(Stored data entries)
▬▬▬
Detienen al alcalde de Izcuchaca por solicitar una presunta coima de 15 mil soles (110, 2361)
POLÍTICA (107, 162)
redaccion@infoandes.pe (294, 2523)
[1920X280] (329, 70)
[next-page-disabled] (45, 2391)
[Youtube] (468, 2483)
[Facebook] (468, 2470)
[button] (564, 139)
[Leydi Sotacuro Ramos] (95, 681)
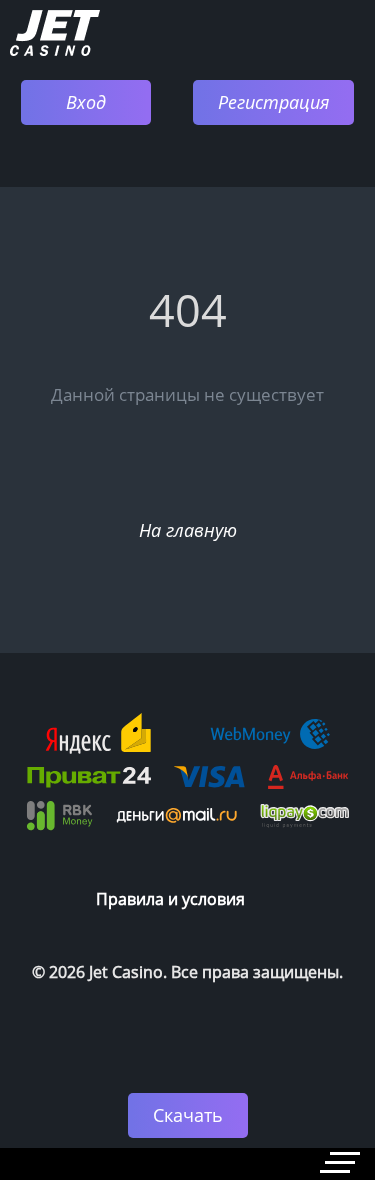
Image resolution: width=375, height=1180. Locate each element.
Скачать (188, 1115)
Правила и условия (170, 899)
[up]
▬▬▬
What the exercise asks: For this exercise, transcribe the entries above exactly, without any pictures.

Response to the task:
Detienen al alcalde de Izcuchaca por solicitar una presunta coima de 15 mil soles (110, 2361)
POLÍTICA (107, 162)
redaccion@infoandes.pe (294, 2523)
[1920X280] (329, 70)
[next-page-disabled] (45, 2391)
[Youtube] (468, 2483)
[Facebook] (468, 2470)
[button] (564, 139)
[Leydi Sotacuro Ramos] (95, 681)
Image resolution: width=375, height=1180. Locate each element.
Скачать (188, 1115)
Правила и условия (170, 899)
[up]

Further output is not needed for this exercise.